→ **Exercise details**: Below are the records to transcribe exactly; do not include any images.

→ **Provided records**:
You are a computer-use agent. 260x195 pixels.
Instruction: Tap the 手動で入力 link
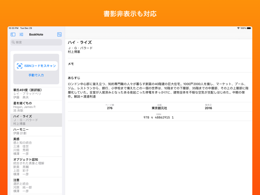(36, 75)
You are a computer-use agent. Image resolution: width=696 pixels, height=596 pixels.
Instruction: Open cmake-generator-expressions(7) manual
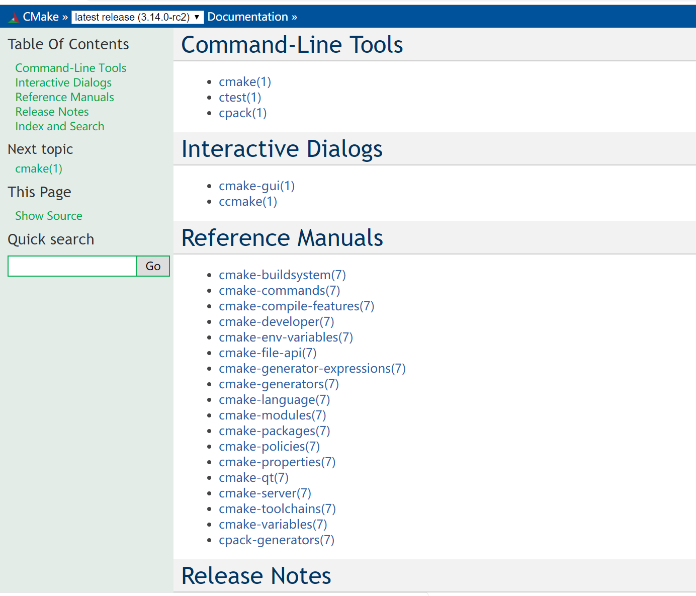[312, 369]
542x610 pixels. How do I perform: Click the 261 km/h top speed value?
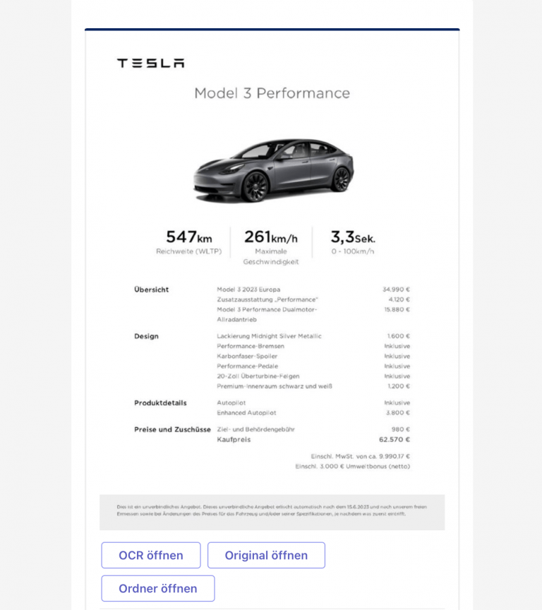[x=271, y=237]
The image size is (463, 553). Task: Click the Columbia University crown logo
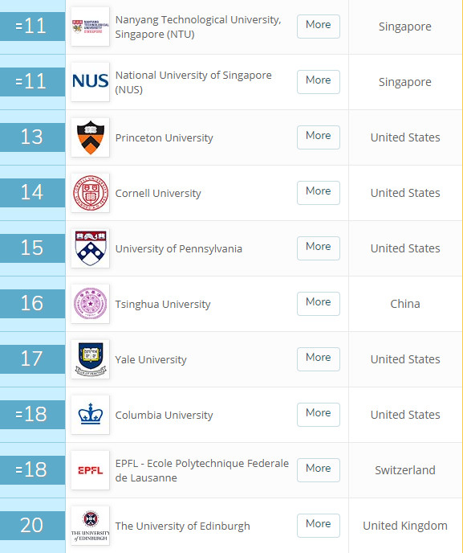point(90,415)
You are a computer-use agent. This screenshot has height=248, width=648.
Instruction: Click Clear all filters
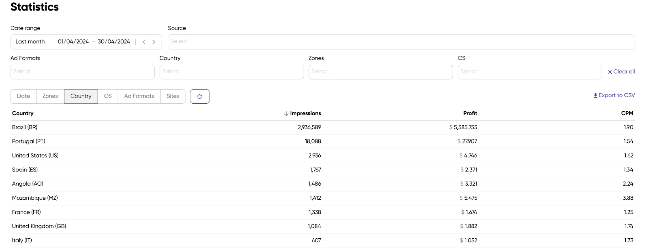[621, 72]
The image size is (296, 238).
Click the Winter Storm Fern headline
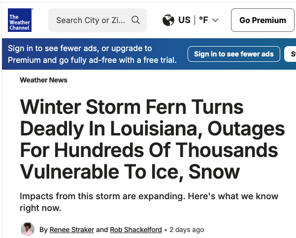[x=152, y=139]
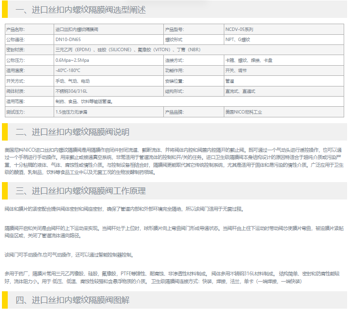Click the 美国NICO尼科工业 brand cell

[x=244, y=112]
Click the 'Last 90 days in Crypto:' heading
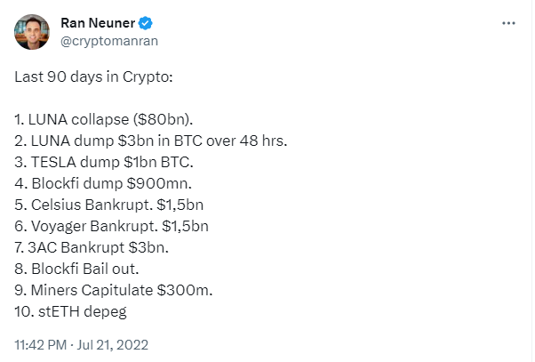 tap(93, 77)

→ **Worked solution**:
You are a computer-use agent. 260x195 pixels.
Instruction: Tap the 手動で入力 link
(36, 75)
You are a computer-use agent. Image resolution: width=696 pixels, height=596 pixels.
Instruction: Open cmake-generator-expressions(7) manual
[312, 369]
542x610 pixels. How do I perform: Click the 261 km/h top speed value?
[x=271, y=237]
The image size is (463, 553). Task: Click the Columbia University crown logo
point(90,415)
You are a computer-use agent. This screenshot has height=248, width=648.
Instruction: Click Clear all filters
[621, 72]
The image size is (296, 238).
Click the Winter Storm Fern headline
[x=152, y=139]
Click the 美国NICO尼科工业 brand cell

[x=244, y=112]
Click the 'Last 90 days in Crypto:' heading
 tap(93, 77)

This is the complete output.